Submitted to: Applied Biochemistry and Biotechnology
Publication Type: Peer reviewed journal
Publication Acceptance Date: 12/20/2004
Publication Date: 4/1/2005
Citation: Nichols, N.N., Dien, B.S., Guisado, G.M., Lopez, M.J. 2005. Bioabatement to remove inhibitors from biomass-derived sugar hydrolysates. Applied Biochemistry and Biotechnology. 121-124:379-390. Interpretive Summary: Additional value could be obtained from agricultural crops, if the sugars present in agricultural waste materials (biomass) could be efficiently converted to products such as fuel ethanol. Use of crop residues to make value-added products is limited in part by the presence of substances, formed during acid pretreatment of biomass, that are toxic to the microbes used to carry out fermentation reactions. We discovered a new fungus that can be used to remove the inhibitory chemicals and incorporated its use into a fermentation scheme for converting biomass to ethanol. Current methods used to remove inhibitory compounds rely on chemical treatment and, in general, produce wastes and/or are too costly. The biological abatement method described here would be relatively inexpensive, use less water, and would generate little or no chemical waste. This work will benefit agricultural producers by adding value to crops. Producers of ethanol and other value-added chemicals will have an improved method to remove inhibitors from biomass-derived sugars.
Technical Abstract: Coniochaeta ligniaria NRRL30616, an Ascomycete that metabolizes furfural and 5-hydroxymethylfurfural, is a unique species that may be useful for detoxifying biomass sugars.

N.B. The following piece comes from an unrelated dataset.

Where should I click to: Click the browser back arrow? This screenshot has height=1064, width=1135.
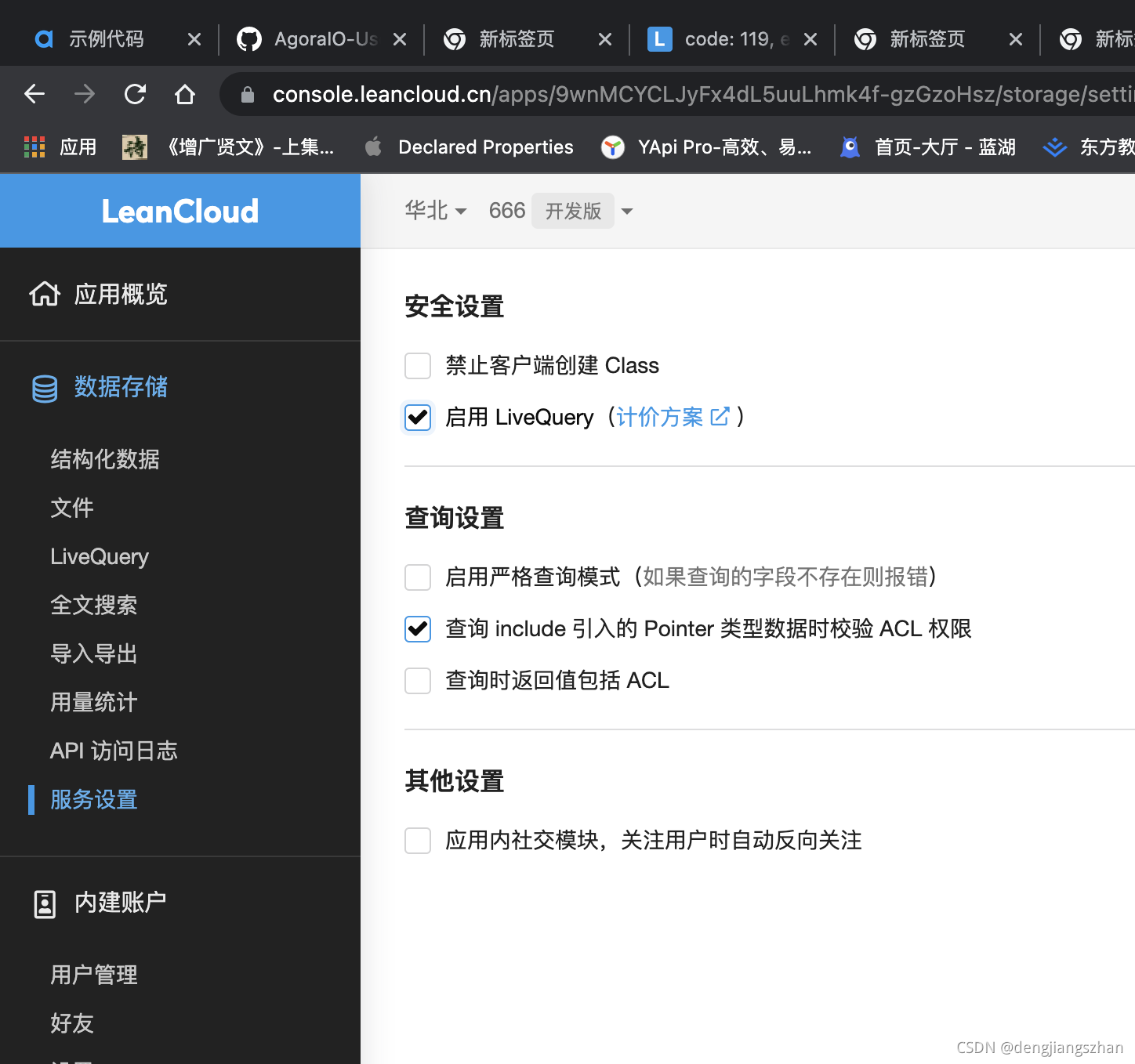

NRRL30616 and 23 related strains were screened for the ability to metabolize furans and grow in dilute acid hydrolysate of corn stover. NRRL30616 was the best strain for removal of inhibitors from hydrolysate, and abatement of hydrolysate by inoculation with the strain allowed subsequent yeast fermentation of cellulose to ethanol. Bioabatement may be a method for removal of inhibitory compounds from lignocellulose hydrolysates, that could be incorporated into a scheme for fermentation of ethanol from cellulose.